**Work item**
Among the entries, which lines carry the string "input"? Copy every one.

========================

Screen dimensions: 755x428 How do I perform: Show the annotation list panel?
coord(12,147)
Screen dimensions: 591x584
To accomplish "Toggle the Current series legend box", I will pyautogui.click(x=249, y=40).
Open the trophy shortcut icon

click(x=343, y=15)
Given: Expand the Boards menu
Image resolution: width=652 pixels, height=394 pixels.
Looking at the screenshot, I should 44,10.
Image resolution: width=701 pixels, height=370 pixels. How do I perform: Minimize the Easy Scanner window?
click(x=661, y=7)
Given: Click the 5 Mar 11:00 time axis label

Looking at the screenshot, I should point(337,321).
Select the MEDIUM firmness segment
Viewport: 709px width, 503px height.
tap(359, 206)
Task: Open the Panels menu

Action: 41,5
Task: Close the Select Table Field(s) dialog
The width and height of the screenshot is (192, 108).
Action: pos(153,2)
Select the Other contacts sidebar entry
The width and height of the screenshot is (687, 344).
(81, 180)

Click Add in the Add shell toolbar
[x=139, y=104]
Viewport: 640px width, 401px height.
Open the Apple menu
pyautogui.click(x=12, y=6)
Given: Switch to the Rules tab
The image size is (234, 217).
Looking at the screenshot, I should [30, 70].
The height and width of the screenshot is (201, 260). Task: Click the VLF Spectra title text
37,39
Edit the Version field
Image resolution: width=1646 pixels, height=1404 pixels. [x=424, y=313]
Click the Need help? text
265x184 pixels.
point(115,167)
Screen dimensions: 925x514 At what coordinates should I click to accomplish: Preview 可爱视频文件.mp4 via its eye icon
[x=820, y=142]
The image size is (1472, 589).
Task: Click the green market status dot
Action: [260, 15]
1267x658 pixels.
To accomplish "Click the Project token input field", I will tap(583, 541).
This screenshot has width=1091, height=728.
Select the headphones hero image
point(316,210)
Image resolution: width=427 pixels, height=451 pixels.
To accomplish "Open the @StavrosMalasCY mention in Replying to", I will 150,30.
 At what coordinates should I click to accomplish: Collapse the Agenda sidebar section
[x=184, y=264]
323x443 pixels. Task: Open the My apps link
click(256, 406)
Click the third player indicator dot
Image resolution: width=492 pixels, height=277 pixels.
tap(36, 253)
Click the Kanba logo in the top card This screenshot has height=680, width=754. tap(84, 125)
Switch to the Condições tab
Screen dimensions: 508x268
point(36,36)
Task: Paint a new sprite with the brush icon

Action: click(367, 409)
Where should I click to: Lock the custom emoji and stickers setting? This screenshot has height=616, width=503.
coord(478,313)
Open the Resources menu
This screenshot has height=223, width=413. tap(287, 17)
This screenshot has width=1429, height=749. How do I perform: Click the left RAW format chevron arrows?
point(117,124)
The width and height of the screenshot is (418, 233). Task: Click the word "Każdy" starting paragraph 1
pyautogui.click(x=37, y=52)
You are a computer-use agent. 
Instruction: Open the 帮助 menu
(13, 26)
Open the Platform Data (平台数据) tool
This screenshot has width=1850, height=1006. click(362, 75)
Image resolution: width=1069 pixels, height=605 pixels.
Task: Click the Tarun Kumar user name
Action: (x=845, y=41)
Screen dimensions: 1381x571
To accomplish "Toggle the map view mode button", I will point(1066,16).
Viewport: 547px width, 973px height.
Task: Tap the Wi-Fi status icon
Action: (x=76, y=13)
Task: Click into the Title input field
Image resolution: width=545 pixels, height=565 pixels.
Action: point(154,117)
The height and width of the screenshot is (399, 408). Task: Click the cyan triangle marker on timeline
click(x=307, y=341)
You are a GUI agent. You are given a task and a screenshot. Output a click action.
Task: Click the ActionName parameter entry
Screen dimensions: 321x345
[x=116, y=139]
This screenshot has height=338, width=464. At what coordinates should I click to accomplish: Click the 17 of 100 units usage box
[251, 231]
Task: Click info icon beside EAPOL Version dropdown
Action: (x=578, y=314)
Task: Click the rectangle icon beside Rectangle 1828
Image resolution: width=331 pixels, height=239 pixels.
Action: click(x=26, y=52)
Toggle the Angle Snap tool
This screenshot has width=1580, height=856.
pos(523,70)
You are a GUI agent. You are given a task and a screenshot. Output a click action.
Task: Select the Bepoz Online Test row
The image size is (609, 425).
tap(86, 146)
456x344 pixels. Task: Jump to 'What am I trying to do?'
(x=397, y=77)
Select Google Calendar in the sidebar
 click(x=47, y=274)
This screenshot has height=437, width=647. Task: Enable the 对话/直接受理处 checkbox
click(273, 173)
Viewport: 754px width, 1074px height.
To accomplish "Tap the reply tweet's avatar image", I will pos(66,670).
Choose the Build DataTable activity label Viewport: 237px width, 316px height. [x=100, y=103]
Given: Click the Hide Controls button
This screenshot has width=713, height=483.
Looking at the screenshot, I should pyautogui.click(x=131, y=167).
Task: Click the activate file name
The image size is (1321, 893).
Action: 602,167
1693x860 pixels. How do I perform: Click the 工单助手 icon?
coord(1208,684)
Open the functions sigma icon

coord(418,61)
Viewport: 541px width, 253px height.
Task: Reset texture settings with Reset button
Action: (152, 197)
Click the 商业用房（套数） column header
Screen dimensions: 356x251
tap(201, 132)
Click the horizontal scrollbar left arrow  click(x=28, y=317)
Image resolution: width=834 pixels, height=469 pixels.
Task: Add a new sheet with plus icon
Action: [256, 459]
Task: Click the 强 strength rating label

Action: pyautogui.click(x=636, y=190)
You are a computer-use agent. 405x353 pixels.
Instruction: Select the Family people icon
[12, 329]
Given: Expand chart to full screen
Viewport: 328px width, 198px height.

========================

**Response to this exercise**
To accomplish "Click the Project token input field", I will tap(583, 541).
Task: Click into the Title input field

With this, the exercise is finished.